3) Wartung des Luftdrucksensors Überprüfen Sie die Luftdüse des Luftdrucksensors, um sicherzustellen, dass keine Fremdkörper und Verschmutzungen vorhanden sind. Das Molekularsieb der Pufferbox sollte jeden Monat herausgenommen, getrocknet und dann in die Box gelegt und gut verschlossen werden.
2) Wartung des Feuchtigkeitssensors Am Kopf des Temperatur- und Feuchtigkeitssensors befindet sich eine Schutzabdeckung, um zu verhindern, dass das Sensorelement durch Staub verschmutzt wird. Reinigen Sie die Staubschutzhülle jeden Monat mit einer weichen Bürste. Berühren Sie die Abdeckung des Temperatur- und Feuchtigkeitssensors nicht mit Ihren Händen oder unsauberen Gegenständen. Wenn starke Verschmutzungen festgestellt werden, sollten diese rechtzeitig mit einer weichen Bürste gereinigt und diejenigen, die nicht verwendet werden können, rechtzeitig ersetzt werden.

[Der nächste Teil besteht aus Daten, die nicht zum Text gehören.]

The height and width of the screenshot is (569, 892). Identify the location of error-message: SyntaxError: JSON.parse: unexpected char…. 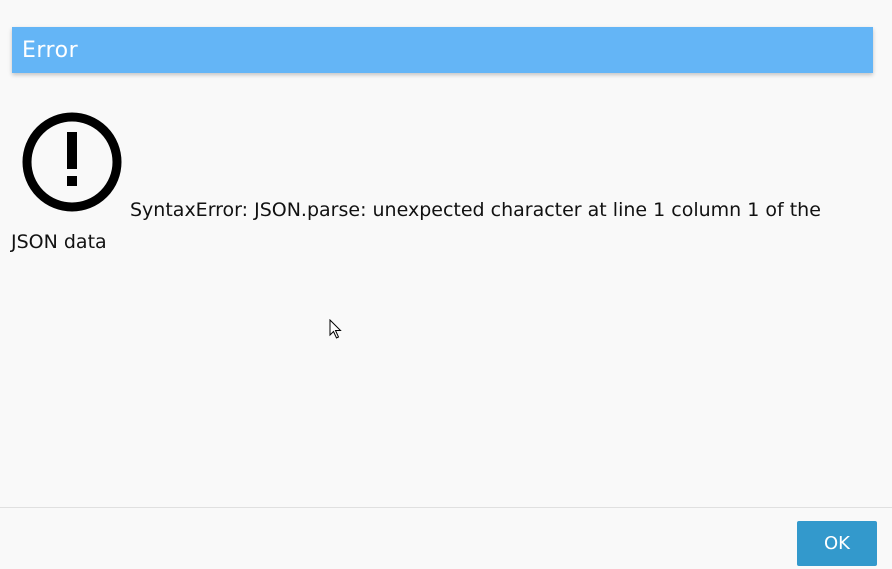
(416, 226).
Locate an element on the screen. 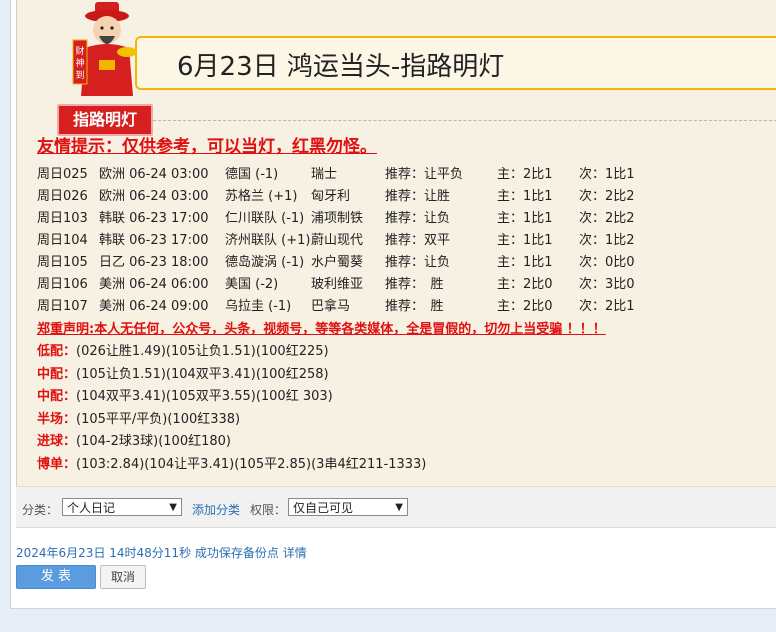 This screenshot has height=632, width=776. match-sub-score: 次：2比1 is located at coordinates (607, 306).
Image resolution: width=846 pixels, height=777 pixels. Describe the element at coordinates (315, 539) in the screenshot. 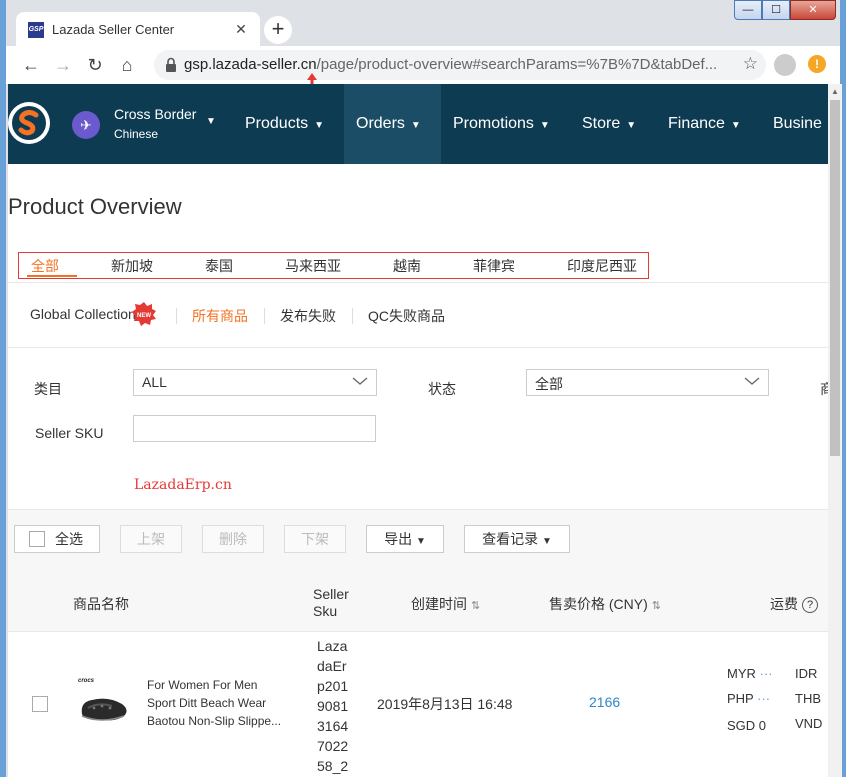

I see `delist-button: 下架` at that location.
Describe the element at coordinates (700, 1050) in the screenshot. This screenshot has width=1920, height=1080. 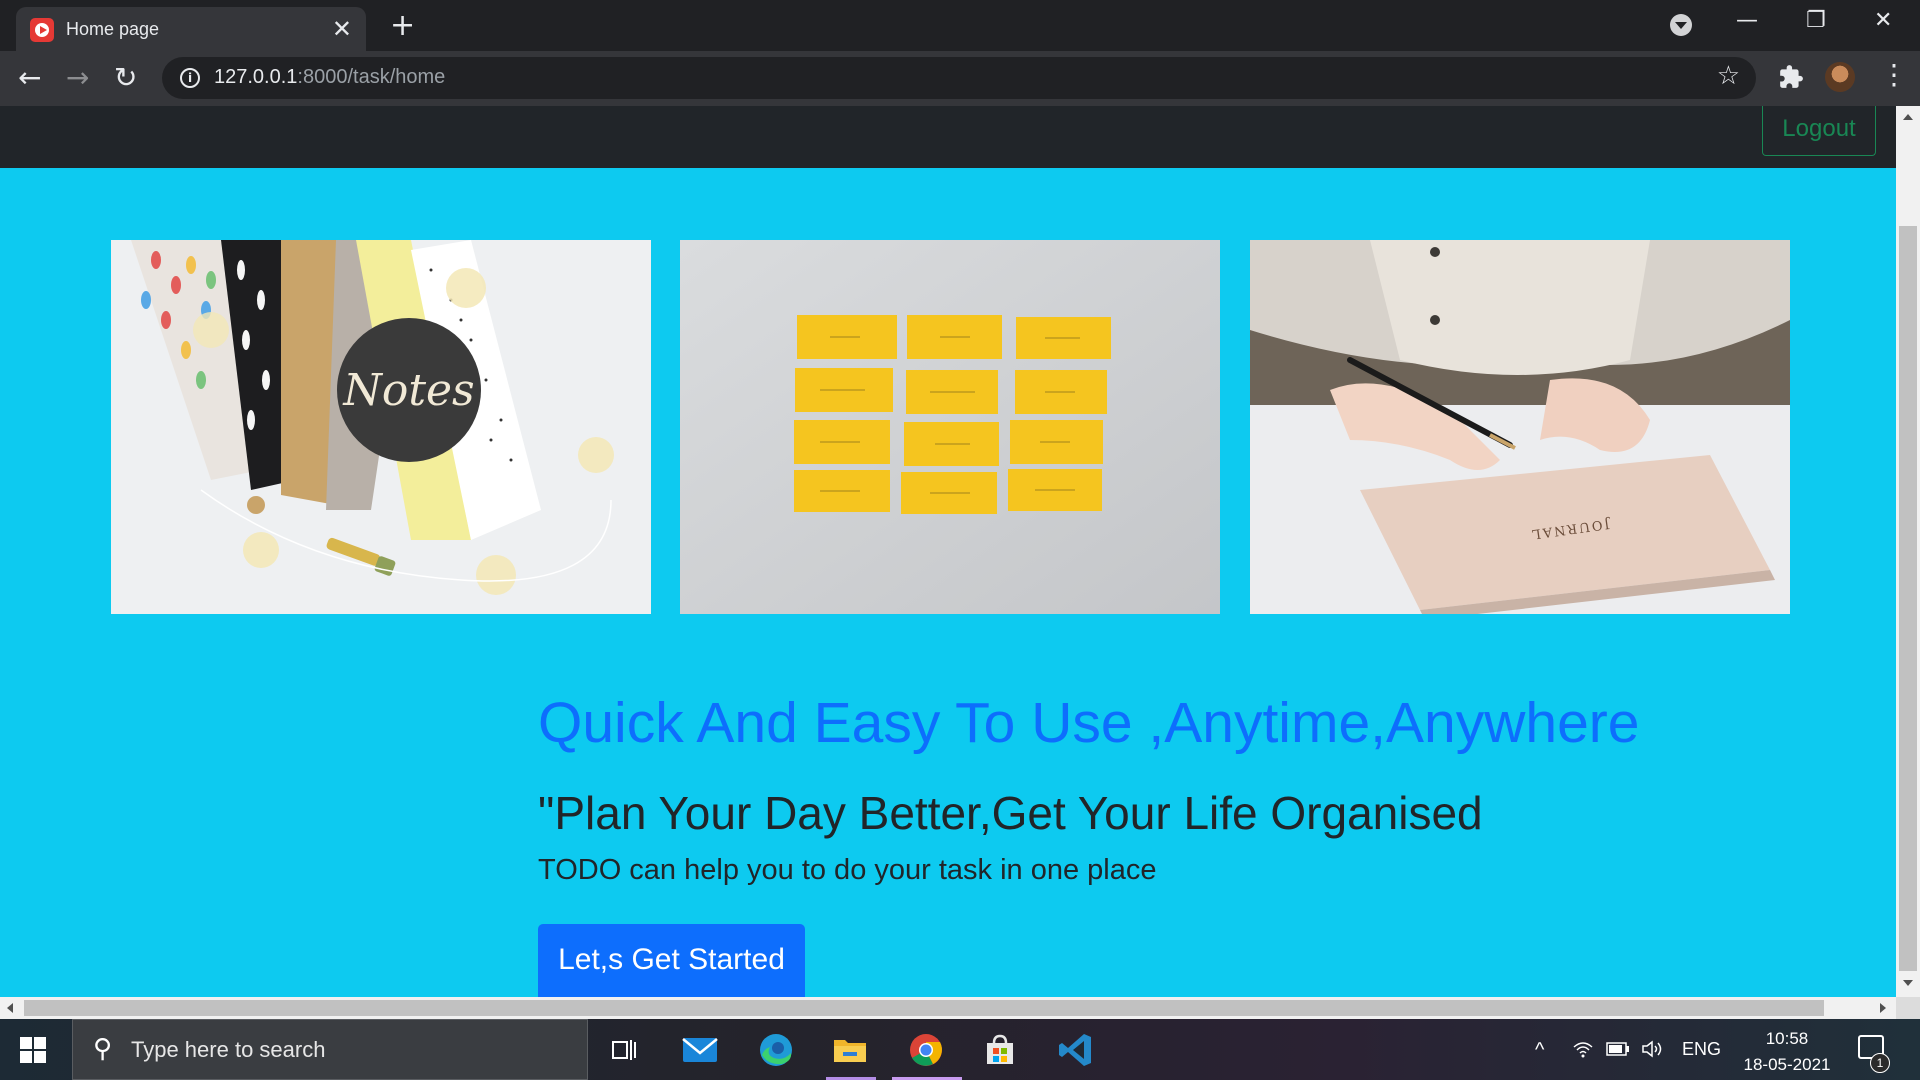
I see `mail-app-icon` at that location.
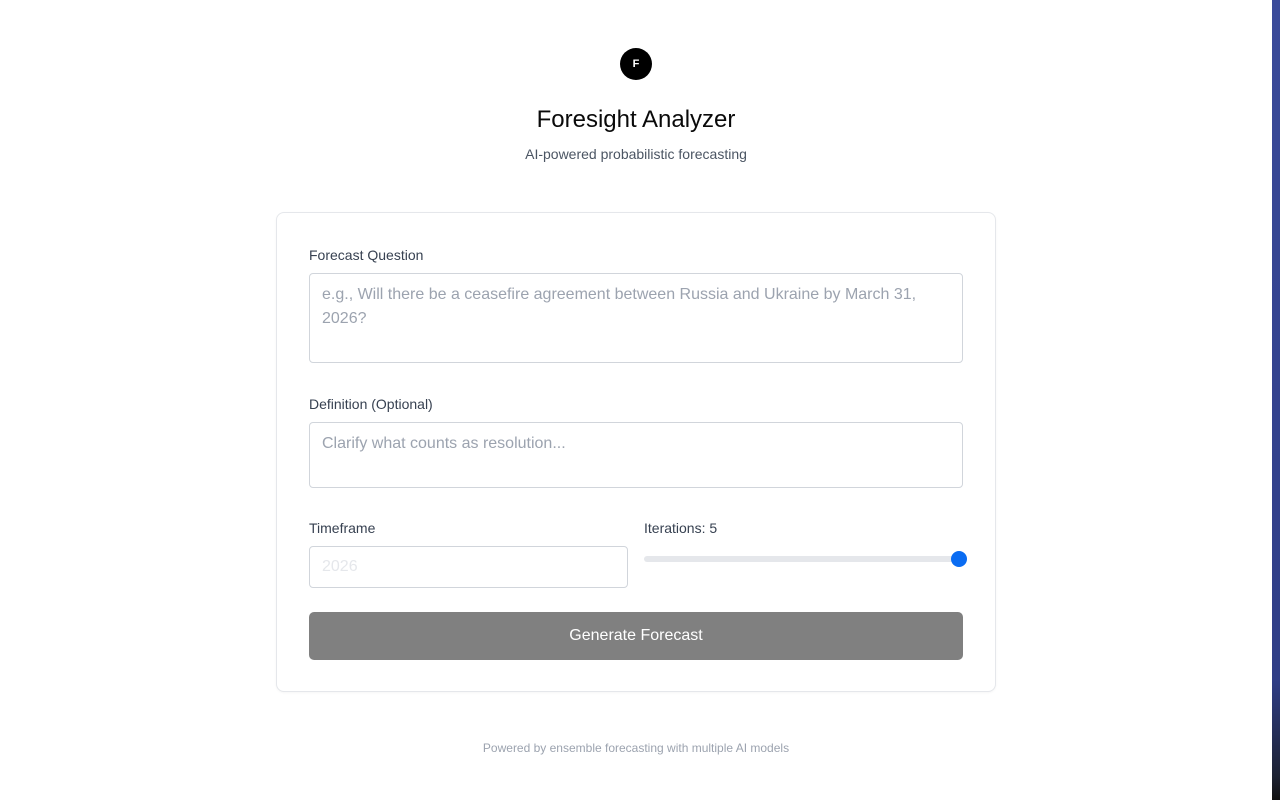  Describe the element at coordinates (636, 154) in the screenshot. I see `page-subtitle: AI-powered probabilistic forecasting` at that location.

4) Wartung des Mengensensors Das Wassereinlasstrichterloch des Regenmessers wird leicht durch Staub, Blätter und Grashalme verstopft, was leicht zu falschen oder fehlenden Niederschlagsmessungen führen kann. Daher sollte es einmal im Monat überprüft werden, um Staub, Sand, Kies, Torf usw. zu entfernen. Bei Bedarf kann das Trichterloch mit Fäden ausgebaggert werden, um sicherzustellen, dass Regenwasser reibungslos in die Kippschaufel gelangen kann. Überprüfen Sie das Gehäuse des Windrichtungs- und Anemometers, um sicherzustellen, dass die Installation fest ist und die Öffnung des Geräts horizontal ist.